Cosa la fa essere così ottimista?
“Molti segnali e la consapevolezza delle potenzialità, ma anche la caratteristica di noi piemontesi: poca apparenza e molta sostanza. Per questo sono convinto che sapremo generare come in passato capacità e competenze”.
Che idea s’è fatto della vicenda Olimpiadi?
“Ho la sensazione che sia un po’ tutto in linea su quanto sta accadendo a livello nazionale: grande confusione. Tuttavia è indubbio che sarebbe un’occasione importante per Torino e il Piemonte”.
Voi imprenditori avevate plaudito al piano dell’allora ministro Carlo Calenda per Industria 4.0 e lei, appena eletto, aveva auspicato che il futuro Governo non toccasse quel che di buono era stato fatto.
“E lo penso ancora adesso. Ma voglio essere positivo: ho sentito dire dallo stesso ministro Di Maio che tutto quello che è stato l’impianto di Industria 4.0 è ritenuto positivo. Io aggiungo che Industria 4.0 è un’ottima cosa, quindi sarebbe impossibile capire perché dare indicazioni differenti”.
Tra meno di un anno in Piemonte si andrà a votare, ma aldilà di chi vincerà, il tema delle regioni è sempre più legato al loro peso in Europa: dai fondi dell’Ue alle infrastrutture.

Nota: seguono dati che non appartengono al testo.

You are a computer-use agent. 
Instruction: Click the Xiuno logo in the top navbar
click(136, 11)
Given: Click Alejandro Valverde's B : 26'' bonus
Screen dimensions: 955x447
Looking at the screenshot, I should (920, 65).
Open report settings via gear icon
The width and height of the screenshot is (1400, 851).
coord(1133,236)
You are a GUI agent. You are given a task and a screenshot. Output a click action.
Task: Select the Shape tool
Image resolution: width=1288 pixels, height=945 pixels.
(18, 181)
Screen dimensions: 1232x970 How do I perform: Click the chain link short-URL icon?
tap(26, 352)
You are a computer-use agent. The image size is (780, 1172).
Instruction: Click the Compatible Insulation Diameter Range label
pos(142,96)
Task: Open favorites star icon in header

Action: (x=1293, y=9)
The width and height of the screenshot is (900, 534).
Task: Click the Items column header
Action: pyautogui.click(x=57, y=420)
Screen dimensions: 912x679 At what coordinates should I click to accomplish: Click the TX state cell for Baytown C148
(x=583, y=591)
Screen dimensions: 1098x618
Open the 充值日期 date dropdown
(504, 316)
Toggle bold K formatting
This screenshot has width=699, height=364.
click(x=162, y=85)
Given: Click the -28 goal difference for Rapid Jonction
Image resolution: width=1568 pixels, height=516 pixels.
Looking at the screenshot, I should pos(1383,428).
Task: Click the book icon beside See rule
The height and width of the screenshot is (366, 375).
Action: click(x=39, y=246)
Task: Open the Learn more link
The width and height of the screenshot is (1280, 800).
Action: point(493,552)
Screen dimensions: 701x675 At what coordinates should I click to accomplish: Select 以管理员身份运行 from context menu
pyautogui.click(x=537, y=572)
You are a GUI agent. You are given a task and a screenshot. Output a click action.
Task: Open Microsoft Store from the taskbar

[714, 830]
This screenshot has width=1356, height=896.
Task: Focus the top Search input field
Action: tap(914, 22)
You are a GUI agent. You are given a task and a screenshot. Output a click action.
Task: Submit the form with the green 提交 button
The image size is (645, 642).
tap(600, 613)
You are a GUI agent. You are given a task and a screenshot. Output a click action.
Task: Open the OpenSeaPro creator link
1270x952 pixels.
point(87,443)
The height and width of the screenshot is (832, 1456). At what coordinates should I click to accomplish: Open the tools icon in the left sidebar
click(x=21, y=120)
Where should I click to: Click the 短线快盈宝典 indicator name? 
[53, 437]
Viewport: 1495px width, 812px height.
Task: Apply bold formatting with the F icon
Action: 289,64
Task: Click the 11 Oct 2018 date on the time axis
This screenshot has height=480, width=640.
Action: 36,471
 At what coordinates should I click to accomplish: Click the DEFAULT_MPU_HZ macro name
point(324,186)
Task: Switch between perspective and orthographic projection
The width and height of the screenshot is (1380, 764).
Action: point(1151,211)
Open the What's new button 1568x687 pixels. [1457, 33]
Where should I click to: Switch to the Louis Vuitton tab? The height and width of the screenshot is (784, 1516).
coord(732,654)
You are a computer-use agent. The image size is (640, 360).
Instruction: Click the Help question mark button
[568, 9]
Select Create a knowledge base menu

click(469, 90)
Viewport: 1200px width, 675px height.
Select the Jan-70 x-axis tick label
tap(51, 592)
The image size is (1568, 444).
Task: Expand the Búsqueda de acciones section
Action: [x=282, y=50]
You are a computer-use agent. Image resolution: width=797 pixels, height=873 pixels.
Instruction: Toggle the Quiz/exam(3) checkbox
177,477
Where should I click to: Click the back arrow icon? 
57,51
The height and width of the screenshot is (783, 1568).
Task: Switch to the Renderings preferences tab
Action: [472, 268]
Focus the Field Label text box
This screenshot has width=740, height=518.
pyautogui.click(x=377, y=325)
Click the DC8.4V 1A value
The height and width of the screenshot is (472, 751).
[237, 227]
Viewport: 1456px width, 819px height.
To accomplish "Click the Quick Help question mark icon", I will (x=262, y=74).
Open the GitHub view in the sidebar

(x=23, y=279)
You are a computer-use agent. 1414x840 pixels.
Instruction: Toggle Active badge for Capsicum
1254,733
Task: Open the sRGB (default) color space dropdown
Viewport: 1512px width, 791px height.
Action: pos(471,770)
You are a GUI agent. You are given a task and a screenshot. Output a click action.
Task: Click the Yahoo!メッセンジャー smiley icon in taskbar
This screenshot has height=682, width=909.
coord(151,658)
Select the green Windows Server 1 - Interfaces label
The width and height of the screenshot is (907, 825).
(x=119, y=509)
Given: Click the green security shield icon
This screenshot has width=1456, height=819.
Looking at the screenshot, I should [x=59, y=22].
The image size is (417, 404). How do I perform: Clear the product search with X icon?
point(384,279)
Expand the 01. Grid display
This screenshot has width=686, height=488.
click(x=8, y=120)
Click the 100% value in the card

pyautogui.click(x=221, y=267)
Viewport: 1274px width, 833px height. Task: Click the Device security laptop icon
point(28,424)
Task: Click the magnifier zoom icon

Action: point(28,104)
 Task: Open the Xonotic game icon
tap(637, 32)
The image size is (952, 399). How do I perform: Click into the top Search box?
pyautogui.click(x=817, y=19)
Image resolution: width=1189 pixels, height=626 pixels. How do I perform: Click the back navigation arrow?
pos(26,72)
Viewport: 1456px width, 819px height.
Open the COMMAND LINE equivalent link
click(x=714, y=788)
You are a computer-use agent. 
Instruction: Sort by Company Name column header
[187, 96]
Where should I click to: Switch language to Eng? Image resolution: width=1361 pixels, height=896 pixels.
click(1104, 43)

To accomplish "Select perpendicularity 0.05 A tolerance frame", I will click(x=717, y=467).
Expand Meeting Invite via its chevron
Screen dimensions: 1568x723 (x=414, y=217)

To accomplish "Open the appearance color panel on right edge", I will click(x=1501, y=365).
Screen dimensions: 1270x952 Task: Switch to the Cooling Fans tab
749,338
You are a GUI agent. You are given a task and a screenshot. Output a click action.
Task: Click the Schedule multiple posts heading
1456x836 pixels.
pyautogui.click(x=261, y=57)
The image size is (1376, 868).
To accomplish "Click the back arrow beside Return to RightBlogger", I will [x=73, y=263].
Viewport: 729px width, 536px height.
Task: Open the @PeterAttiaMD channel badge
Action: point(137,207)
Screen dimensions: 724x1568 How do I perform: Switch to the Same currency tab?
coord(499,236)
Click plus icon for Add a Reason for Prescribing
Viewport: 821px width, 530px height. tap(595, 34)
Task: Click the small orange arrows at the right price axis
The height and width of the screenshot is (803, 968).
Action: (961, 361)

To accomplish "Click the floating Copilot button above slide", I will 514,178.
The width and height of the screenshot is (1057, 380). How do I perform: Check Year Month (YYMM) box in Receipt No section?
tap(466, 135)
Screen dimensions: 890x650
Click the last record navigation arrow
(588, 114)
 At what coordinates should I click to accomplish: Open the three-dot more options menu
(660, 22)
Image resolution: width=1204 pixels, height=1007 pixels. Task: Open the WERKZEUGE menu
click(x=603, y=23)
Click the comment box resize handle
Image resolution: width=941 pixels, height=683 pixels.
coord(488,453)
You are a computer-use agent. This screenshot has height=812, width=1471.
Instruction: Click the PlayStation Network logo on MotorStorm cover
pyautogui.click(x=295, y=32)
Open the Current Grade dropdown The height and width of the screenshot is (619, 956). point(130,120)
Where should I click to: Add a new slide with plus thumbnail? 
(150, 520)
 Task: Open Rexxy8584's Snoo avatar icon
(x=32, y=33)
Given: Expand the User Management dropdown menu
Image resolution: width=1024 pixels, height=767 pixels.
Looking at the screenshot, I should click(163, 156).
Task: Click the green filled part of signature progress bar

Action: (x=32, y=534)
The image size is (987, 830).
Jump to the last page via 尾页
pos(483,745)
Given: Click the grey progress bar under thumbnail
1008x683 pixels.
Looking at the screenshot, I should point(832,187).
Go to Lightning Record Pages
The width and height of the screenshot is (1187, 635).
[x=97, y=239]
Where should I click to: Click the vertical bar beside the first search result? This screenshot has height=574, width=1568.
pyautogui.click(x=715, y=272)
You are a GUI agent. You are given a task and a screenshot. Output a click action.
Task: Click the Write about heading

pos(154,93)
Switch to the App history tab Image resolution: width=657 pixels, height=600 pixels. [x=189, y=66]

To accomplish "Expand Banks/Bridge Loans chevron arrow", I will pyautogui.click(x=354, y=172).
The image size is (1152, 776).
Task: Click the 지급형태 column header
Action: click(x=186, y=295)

Al mondo delle imprese serve un Piemonte più in Europa?
“Oggi non si può prescindere dal contesto europeo. Tutti coloro che sostengono si possa agire fuori dall’Europa si crogiolano in chimere. Anche il Piemonte come macro regione europea, quindi nell’ambito perlomeno della pianura padana, può fare moltissimo. Le competenze della nostra regione, anche in quanto ricerca e sviluppo, hanno prospettiva molto forti. Ci piaccia o no, oggi l’Europa è una precondizione imprescindibile. Vogliamo migliorarla? Certamente. Però non possiamo dire: facciamo senza, perché senza Europa non andiamo da nessuna parte”.
Presidente Robiglio, cosa chiede alla politica?
“La capacità di capire che mai come oggi è importante dare forza alle imprese, alla ricerca e sviluppo, all’innovazione, per creare ricchezza e posti di lavoro”.